Pixel coordinate grounding data:
►

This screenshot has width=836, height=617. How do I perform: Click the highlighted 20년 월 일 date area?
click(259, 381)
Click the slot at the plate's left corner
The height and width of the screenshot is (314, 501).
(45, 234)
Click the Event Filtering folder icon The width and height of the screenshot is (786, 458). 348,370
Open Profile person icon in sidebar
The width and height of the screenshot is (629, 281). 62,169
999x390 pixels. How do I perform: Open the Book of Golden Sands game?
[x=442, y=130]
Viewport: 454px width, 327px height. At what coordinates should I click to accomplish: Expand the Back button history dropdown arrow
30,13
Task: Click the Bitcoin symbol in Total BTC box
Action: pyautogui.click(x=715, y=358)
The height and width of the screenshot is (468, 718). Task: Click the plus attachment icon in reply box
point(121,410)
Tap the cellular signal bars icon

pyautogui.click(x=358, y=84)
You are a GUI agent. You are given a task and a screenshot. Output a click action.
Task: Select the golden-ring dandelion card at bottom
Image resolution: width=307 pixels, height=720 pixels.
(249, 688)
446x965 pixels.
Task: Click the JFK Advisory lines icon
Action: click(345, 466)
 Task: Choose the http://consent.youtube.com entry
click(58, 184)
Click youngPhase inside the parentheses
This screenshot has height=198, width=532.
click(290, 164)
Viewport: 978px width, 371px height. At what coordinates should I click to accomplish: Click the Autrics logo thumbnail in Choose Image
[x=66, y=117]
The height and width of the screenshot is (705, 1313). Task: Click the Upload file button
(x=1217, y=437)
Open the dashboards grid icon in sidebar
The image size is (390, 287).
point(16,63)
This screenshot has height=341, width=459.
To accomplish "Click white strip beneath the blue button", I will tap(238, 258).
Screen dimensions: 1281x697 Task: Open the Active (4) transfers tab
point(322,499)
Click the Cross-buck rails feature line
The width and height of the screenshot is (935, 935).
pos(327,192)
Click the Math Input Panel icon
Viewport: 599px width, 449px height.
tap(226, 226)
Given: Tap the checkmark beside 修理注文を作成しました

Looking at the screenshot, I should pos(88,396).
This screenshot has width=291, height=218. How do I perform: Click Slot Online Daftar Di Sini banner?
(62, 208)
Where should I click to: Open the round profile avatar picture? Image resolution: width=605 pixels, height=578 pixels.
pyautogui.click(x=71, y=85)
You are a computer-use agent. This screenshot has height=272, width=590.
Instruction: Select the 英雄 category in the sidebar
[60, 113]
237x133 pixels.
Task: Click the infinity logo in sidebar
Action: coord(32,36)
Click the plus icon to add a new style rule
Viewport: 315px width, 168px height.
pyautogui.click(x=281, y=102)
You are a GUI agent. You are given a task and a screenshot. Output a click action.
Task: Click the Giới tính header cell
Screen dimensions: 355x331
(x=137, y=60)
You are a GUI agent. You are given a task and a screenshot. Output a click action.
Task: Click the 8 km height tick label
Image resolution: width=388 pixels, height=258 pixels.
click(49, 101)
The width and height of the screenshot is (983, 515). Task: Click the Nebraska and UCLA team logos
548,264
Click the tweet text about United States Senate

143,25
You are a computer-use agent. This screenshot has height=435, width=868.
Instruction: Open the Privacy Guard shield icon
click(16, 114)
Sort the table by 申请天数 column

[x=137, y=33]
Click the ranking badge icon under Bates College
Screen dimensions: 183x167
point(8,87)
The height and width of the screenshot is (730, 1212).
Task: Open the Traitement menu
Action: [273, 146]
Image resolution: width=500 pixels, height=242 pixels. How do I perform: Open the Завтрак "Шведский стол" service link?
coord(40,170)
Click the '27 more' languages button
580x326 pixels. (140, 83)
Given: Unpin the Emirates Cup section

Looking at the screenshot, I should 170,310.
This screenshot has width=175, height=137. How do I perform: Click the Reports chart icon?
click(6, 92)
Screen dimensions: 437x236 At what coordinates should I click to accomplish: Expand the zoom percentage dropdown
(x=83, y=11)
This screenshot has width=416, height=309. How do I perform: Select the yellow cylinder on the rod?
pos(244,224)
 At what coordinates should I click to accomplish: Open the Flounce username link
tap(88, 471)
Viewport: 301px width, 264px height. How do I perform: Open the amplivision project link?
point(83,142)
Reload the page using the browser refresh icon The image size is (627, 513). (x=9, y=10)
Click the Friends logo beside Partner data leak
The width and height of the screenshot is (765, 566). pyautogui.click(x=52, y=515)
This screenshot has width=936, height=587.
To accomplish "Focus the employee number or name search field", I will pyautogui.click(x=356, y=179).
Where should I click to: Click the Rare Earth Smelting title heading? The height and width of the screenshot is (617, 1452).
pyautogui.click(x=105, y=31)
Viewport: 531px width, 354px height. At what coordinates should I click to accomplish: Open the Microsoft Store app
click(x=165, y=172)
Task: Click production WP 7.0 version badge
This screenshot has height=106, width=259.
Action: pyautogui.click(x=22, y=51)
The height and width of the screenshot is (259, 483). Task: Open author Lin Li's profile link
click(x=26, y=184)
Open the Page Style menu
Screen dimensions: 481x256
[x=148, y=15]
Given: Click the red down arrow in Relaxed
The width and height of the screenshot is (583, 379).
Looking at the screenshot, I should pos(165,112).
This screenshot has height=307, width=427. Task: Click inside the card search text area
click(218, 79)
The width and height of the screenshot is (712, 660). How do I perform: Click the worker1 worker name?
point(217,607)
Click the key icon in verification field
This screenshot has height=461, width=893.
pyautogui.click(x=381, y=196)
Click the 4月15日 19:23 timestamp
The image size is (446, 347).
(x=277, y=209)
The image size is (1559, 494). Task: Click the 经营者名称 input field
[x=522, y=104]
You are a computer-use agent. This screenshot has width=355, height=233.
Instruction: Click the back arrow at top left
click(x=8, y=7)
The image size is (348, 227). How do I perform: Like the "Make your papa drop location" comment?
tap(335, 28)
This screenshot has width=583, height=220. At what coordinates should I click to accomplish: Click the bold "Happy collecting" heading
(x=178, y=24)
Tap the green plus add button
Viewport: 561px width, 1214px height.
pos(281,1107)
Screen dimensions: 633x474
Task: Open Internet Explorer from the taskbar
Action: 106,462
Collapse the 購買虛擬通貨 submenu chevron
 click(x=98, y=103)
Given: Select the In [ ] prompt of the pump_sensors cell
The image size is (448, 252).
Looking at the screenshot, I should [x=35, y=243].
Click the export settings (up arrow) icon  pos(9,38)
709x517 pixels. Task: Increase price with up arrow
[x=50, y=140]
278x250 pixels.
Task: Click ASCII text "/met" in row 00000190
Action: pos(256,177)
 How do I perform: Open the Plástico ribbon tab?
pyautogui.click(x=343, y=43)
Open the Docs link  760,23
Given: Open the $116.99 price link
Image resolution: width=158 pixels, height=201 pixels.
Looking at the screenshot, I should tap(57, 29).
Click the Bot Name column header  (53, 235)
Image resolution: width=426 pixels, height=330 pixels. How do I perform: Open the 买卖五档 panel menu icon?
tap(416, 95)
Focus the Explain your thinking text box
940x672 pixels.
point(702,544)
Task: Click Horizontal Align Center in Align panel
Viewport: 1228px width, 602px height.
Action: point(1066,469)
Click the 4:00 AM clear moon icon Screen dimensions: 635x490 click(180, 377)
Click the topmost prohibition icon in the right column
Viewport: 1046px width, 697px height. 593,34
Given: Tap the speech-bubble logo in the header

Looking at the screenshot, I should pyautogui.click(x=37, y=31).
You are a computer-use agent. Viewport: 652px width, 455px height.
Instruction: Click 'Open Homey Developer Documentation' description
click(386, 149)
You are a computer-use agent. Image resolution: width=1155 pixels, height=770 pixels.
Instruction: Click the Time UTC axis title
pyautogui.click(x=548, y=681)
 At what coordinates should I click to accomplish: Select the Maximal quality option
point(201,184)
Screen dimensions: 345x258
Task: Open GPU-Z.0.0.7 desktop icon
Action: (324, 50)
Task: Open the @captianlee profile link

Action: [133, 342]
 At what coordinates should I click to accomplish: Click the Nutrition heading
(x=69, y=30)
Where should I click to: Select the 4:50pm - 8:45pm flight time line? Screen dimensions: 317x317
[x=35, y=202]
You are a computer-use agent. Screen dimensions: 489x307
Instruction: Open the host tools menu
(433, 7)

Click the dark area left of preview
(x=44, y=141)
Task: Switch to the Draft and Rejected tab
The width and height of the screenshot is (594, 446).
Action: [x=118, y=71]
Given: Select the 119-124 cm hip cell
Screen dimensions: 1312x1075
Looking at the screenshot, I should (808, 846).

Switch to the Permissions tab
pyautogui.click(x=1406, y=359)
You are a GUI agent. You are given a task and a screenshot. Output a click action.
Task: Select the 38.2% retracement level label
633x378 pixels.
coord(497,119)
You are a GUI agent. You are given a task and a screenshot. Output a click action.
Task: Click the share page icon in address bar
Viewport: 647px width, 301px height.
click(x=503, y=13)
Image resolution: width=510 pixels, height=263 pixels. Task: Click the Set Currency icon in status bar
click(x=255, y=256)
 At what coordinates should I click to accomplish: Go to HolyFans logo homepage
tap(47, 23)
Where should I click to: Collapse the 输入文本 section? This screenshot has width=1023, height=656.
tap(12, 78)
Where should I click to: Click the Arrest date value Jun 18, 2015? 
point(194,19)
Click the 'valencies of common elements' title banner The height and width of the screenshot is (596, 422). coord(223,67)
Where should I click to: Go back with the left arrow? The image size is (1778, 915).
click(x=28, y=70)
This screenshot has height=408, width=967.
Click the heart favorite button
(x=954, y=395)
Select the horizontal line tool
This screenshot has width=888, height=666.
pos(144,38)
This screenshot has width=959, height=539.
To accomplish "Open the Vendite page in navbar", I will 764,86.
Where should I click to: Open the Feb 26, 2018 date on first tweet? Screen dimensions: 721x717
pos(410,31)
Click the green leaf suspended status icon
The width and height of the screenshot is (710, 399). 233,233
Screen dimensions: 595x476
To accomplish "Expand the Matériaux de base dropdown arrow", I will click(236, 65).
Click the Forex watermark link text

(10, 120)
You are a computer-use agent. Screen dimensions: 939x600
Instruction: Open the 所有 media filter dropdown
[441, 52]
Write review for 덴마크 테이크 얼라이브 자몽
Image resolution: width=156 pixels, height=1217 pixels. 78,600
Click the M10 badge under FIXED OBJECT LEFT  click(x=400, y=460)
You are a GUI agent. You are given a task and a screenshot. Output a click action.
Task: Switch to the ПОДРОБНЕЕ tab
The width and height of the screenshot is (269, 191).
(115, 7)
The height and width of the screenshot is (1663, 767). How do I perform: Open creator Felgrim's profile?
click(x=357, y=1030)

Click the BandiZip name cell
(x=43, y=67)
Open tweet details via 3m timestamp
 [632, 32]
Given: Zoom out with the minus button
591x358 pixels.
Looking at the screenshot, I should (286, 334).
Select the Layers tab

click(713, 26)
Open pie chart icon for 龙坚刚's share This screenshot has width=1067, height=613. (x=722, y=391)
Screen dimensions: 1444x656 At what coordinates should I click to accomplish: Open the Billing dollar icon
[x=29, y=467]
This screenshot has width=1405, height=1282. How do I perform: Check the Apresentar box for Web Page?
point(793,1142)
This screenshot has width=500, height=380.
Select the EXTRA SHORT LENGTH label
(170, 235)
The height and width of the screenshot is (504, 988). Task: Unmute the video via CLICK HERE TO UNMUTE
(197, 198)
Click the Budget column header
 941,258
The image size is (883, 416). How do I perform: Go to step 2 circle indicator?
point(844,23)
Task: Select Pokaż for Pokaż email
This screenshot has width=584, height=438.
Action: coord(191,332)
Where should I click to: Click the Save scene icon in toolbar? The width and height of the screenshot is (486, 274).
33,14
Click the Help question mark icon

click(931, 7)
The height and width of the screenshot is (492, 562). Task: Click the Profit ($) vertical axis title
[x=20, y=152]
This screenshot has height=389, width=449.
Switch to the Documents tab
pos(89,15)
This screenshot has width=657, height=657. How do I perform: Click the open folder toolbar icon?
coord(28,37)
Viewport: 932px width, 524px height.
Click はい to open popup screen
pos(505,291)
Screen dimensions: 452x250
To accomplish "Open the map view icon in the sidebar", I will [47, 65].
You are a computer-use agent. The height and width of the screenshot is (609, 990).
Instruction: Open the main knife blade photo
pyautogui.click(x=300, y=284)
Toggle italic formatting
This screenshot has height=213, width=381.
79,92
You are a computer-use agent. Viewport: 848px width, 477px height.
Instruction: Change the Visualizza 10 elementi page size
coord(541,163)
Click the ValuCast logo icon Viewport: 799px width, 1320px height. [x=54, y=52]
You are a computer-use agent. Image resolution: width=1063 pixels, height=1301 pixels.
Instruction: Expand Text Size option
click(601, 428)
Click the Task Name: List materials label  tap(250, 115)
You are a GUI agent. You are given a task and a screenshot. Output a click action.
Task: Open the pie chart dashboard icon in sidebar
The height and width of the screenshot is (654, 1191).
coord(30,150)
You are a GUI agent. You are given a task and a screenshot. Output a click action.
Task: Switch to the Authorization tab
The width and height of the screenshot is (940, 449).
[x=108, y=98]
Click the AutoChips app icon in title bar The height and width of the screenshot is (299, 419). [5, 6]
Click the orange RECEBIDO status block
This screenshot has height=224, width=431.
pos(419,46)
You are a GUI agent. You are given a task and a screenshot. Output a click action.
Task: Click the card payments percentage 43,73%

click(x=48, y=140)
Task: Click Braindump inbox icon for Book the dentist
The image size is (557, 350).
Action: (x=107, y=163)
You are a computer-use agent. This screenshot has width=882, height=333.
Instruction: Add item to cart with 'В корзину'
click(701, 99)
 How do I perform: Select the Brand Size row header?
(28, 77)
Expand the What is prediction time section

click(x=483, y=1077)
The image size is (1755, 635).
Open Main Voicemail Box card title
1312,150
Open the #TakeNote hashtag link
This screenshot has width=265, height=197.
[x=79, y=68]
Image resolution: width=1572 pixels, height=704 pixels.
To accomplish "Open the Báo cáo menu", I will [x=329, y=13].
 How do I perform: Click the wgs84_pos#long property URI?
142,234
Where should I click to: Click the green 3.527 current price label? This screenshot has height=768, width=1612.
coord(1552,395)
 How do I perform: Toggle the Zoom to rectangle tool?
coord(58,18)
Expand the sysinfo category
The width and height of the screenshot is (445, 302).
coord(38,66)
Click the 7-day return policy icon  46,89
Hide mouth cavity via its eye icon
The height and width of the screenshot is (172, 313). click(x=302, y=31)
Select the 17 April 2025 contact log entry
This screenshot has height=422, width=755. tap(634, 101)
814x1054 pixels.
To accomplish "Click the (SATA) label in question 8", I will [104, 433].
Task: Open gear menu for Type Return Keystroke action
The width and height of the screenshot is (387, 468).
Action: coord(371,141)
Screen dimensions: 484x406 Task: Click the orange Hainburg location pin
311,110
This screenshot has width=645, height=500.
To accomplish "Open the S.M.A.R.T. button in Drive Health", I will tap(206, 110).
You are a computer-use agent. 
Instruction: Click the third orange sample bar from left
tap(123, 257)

◄

### INSTRUCTIONS FOR THE TASK
What you return must be an exact retyping of the lines above starting at the line with "Task: Select Pokaż for Pokaż email" and ending at the line with "You are a computer-use agent. The", and nothing besides.

### YOUR SOLUTION
Task: Select Pokaż for Pokaż email
This screenshot has width=584, height=438.
Action: coord(191,332)
Where should I click to: Click the Save scene icon in toolbar? The width and height of the screenshot is (486, 274).
33,14
Click the Help question mark icon

click(931, 7)
The height and width of the screenshot is (492, 562). Task: Click the Profit ($) vertical axis title
[x=20, y=152]
This screenshot has height=389, width=449.
Switch to the Documents tab
pos(89,15)
This screenshot has width=657, height=657. How do I perform: Click the open folder toolbar icon?
coord(28,37)
Viewport: 932px width, 524px height.
Click はい to open popup screen
pos(505,291)
Screen dimensions: 452x250
To accomplish "Open the map view icon in the sidebar", I will [47, 65].
You are a computer-use agent. The height and width of the screenshot is (609, 990).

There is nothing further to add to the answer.